After ingestion, alcohol travels down the esophagus into the stomach, where some of it is absorbed into your bloodstream. The unabsorbed alcohol continues to move through the gastrointestinal tract. The majority of it will enter the small intestine and get absorbed into the bloodstream through the walls of the small intestine, or it can stay in the stomach and cause irritation.
While in the stomach, alcohol acts as an irritant and increases digestive juices (hydrochloric acid) that are secreted from the stomach lining. Alcohol can halt the digestive process, robbing the body of vital vitamins and minerals. Chronic irritation may lead to damage to the lining of the stomach. In summary, alcohol misuse, acutely and/or chronically, can cause stomach irritation, gastritis (inflammation of the stomach lining), ulcers, and bleeding. These clinical conditions may be worsened by drinking alcohol and take medications like aspirin that can also cause the same problems.
Alcohol affects the digestive tract, allowing bacteria to escape and circulate in the bloodstream, potentially causing disease. Even a single episode of binge drinking can cause gut leakage.
Pancreas
The pancreas sends enzymes to the small intestine to metabolize food. Excessive alcohol use disrupts this process. It causes the pancreas to activate these enzymes prematurely and secrete them internally, rather than sending them to the small intestine.
These enzymes are harmful to the pancreas. If you misuse alcohol over a long time, this continued process can cause inflammation in the pancreas that results in its swelling and pain (which may spread).
This inflammation is called pancreatitis, and it prevents the pancreas from working properly. Pancreatitis can occur as a sudden attack, called acute pancreatitis. Acute pancreatitis can turn into a condition of constant inflammation of pancreas, which is known as chronic pancreatitis. Chronic pancreatitis is a risk factor for the development of pancreatic cancer and pancreatic diabetes. A heavy drinker may not be able to detect the buildup of pancreatic damage until the problems set off an attack.

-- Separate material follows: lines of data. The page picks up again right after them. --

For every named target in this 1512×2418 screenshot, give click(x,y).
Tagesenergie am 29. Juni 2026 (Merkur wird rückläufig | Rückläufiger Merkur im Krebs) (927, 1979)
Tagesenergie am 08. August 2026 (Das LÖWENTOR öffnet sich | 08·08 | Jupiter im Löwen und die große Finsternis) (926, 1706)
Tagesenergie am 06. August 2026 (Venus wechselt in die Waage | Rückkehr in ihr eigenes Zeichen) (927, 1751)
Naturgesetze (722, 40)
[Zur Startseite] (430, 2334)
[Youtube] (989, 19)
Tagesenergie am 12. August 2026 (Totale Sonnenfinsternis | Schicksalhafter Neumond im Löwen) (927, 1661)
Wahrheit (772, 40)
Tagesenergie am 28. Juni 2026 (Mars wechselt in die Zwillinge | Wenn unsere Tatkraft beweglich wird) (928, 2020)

An acute pancreatic attack causes symptoms including:
- Abdominal pain, which may radiate up the back
- Nausea and vomiting
- Fever
- Rapid heart rate
- Diarrhea
- Sweating
Chronic pancreatitis can have these symptoms as well, which causes significant reduction in pancreatic function and digestion, and blood sugar problems. In people with alcohol use disorder, acute pancreatitis often presents on top of a chronic pancreatitis (“acute on chronic”) and may in some cases lead to both localized and systemic complications including severe and life-threating medical conditions.
Kidneys
Binge drinking or chronic alcohol consumption can interfere with kidney function directly, or indirectly as a consequence of the effects of alcohol on other organs (e.g., alcohol-associated liver disease, alcohol-related hypertension, alcoholic cardiomyopathy).

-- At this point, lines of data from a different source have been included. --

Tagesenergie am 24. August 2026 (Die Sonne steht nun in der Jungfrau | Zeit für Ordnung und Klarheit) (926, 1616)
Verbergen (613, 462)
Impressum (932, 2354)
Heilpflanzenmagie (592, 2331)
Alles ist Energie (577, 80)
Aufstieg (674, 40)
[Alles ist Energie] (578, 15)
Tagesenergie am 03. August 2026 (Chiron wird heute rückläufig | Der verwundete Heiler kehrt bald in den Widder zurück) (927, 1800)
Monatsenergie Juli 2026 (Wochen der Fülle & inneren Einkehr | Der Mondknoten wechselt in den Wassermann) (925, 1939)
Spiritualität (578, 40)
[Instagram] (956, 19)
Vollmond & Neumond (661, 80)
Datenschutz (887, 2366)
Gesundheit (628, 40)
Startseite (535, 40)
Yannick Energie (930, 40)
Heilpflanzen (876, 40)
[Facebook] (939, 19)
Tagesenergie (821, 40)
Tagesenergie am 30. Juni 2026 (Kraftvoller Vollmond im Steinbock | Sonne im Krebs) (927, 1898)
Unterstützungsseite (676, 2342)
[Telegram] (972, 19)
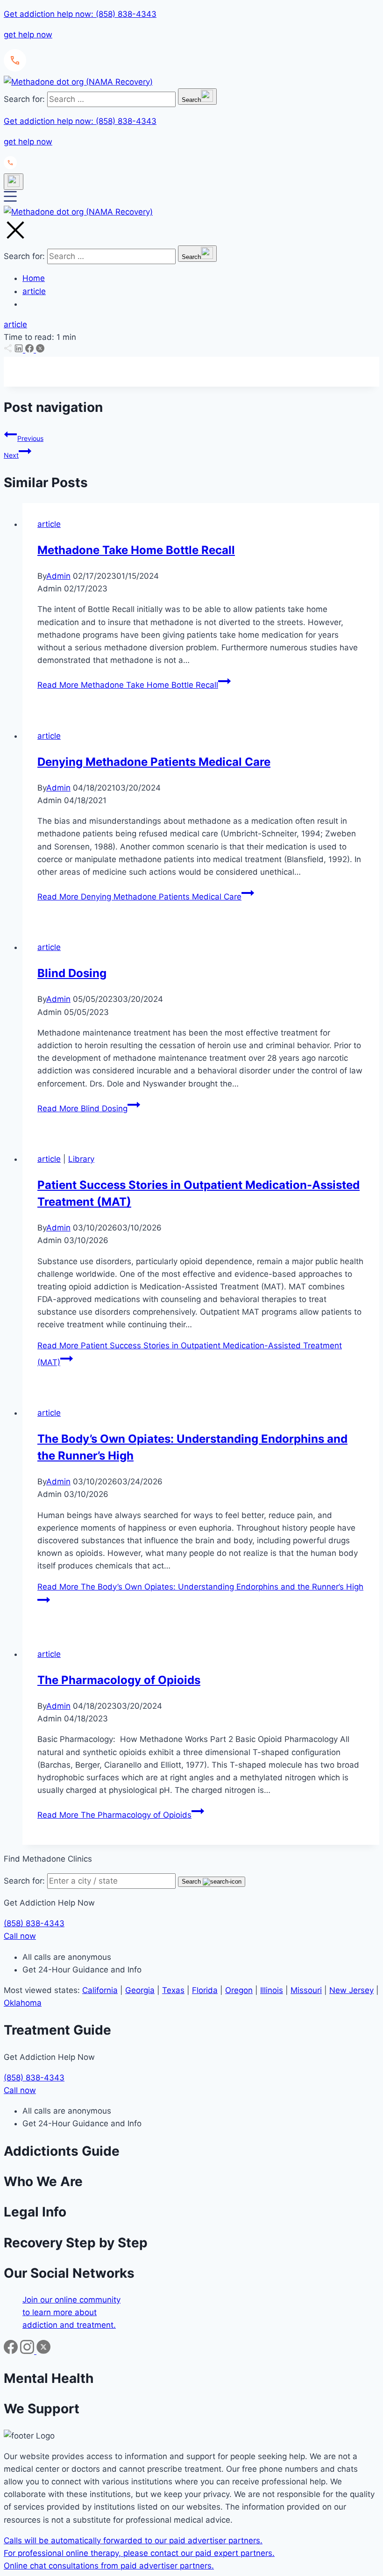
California (100, 1990)
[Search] (13, 181)
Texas (173, 1990)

Normally the rate of blood flow through the kidneys is tightly controlled, so that plasma can be filtered and substances the body needs, such as electrolytes (electrically charged particles, or ions), can be reabsorbed under optimal circumstances. Advanced liver disease impairs this important balancing act, however, by either greatly augmenting or reducing the rates of plasma flow and filtration through a mass of capillaries called the glomeruli.

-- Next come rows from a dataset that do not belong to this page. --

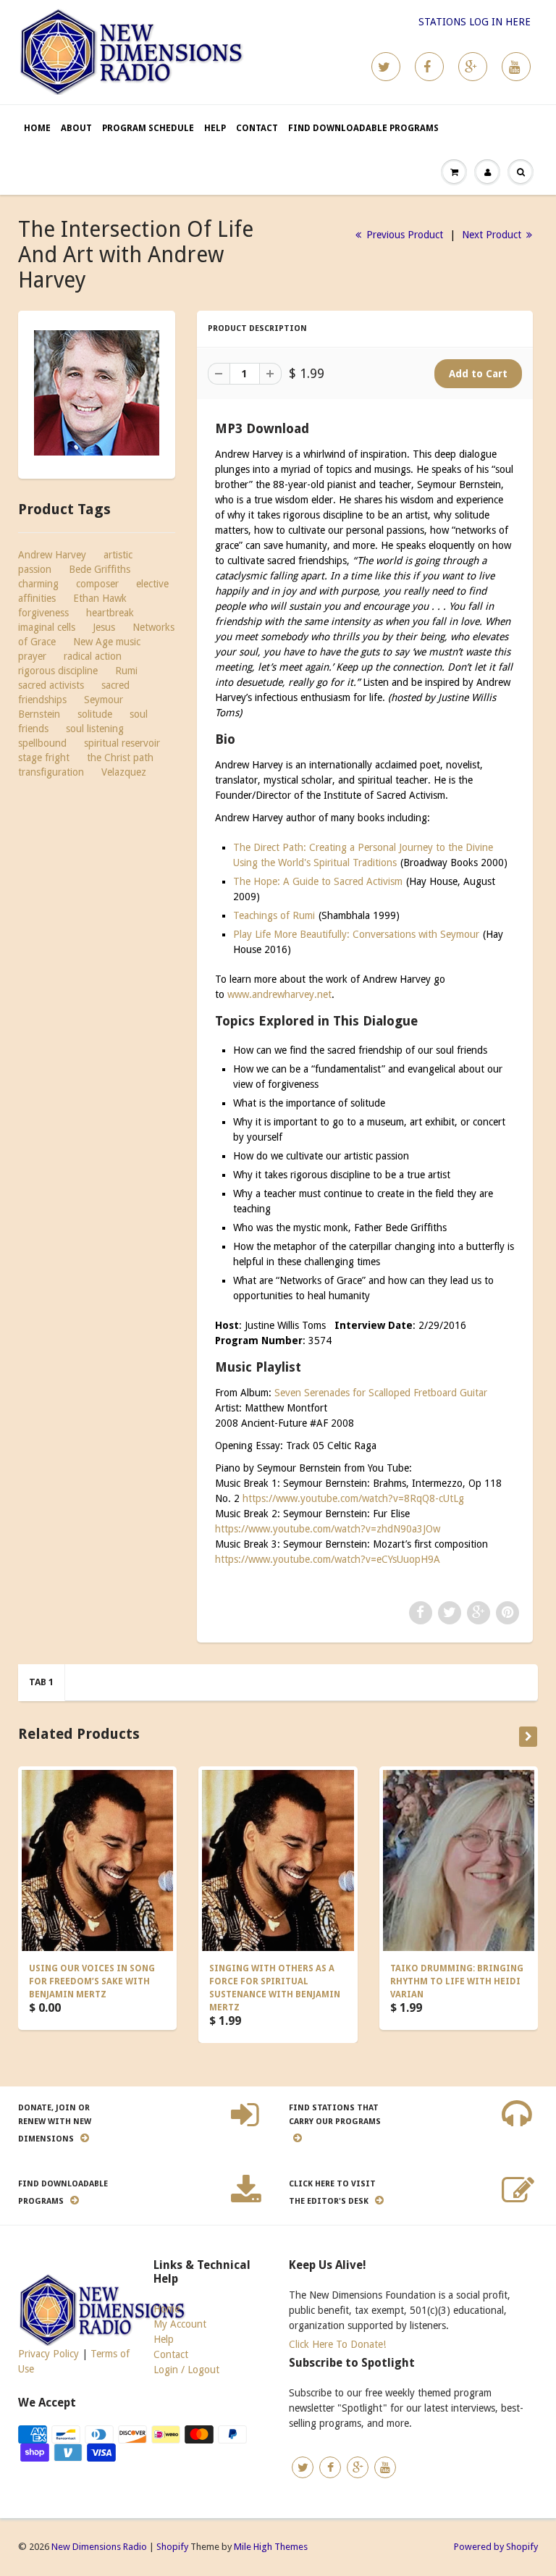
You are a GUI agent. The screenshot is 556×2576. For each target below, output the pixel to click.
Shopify (172, 2546)
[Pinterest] (472, 66)
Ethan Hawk (100, 598)
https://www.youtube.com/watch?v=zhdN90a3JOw (327, 1529)
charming (38, 584)
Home (37, 128)
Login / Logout (186, 2369)
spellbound (42, 743)
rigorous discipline (58, 670)
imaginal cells (46, 627)
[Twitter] (385, 66)
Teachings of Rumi (274, 915)
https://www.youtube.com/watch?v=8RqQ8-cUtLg (353, 1498)
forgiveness (43, 612)
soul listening (95, 728)
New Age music (106, 641)
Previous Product (403, 234)
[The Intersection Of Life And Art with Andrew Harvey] (96, 393)
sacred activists (51, 685)
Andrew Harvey (52, 555)
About (76, 128)
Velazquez (123, 772)
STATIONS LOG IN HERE (474, 22)
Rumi (126, 670)
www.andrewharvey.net (279, 994)
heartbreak (110, 612)
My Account (179, 2324)
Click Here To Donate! (337, 2344)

One of the main functions of the kidneys is to regulate both the volume and the composition of body fluid, including electrolytes, such as sodium, potassium, and chloride ions. However, alcohol can have the diuretic effect of increasing urine volume. This in turn can change the body’s fluid level and disturb the electrolyte balance.
Alcohol can augment urine flow within 20 minutes of consumption. As a result of urinary fluid losses, the concentration of electrolytes in blood serum increases. The mild dehydration that results likely contributes to hangover symptoms such as thirst, fatigue, and a headache. Research has not found a correlation between the extent of electrolyte disruptions and the severity of hangovers, or the impact of added electrolytes on hangover severity. In most people, the body will quickly restore electrolyte balance once the effects of alcohol subside. However, these changes can be profound in people with severe AUD, who may demonstrate clinical evidence of dehydration.